Coming next and closely tied up with it in spirit is the loving care expressed in words by parents towards their children and is termed 'loving words' or peyya-vajja [No.2]. Harshness of word directed by parents towards children, for whatever reason, would naturally alienate the younger from the older. Senseless cruelty of expression in the home as the outcome of the rage of the mother or the father is not to be offered as substitutes for firmness and sternness of expression in bringing about restraint and discipline in a home full of growing up children.
Children would invariably feel a lack of security, both physical and emotional, in the home in which they live and in the hands of people in whose midst they are destined to grow up. One may speak in favour of the choice of single-parent homes in such circumstances but Buddhism would maintain that replacements for parental love is hard to find. Calculated austerity in the bestowal of love upon the growing up community would be looked upon as unpardonable niggardliness on the part of parents who themselves are perhaps victims of psychopathic aberrant behaviour, passed on from generation to generation.

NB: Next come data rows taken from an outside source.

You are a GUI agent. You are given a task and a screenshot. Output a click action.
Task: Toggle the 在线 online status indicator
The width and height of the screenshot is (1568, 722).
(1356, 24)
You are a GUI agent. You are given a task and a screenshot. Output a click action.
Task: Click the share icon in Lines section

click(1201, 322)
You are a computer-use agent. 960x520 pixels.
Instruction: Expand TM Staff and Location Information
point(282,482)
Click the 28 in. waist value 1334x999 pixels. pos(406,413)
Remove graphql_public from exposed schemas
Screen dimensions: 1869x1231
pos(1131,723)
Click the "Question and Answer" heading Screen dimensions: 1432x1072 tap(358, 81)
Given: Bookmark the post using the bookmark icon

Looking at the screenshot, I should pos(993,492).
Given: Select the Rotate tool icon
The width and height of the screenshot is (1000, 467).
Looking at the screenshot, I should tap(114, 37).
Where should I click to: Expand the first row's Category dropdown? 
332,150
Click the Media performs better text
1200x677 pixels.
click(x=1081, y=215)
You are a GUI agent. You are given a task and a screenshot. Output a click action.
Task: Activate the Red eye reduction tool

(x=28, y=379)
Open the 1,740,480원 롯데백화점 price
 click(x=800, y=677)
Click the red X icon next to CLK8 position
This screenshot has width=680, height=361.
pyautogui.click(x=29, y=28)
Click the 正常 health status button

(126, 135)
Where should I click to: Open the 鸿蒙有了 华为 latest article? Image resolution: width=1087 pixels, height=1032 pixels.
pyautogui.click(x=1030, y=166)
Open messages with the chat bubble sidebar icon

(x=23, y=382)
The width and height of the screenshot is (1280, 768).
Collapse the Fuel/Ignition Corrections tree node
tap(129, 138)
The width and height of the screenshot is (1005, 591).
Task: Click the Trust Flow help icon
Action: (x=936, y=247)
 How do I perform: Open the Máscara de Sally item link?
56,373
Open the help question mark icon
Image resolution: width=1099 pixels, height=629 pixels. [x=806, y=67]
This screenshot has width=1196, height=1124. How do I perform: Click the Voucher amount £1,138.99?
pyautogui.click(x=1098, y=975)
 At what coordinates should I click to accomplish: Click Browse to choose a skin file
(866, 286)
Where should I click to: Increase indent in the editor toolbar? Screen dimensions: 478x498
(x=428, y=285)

Hence this insistence on love communicated to children through loving words. It is an indispensable lubricant in the smooth running of the home. Thus there arises the need for regular check-ups of the life-style in the home, for sins of omission and commission, through regular family get-togethers with parents and children. We shall take up items 3 and 4 in our next discussion.
May all beings be well and happy. May there be peace on earth and goodwill among men.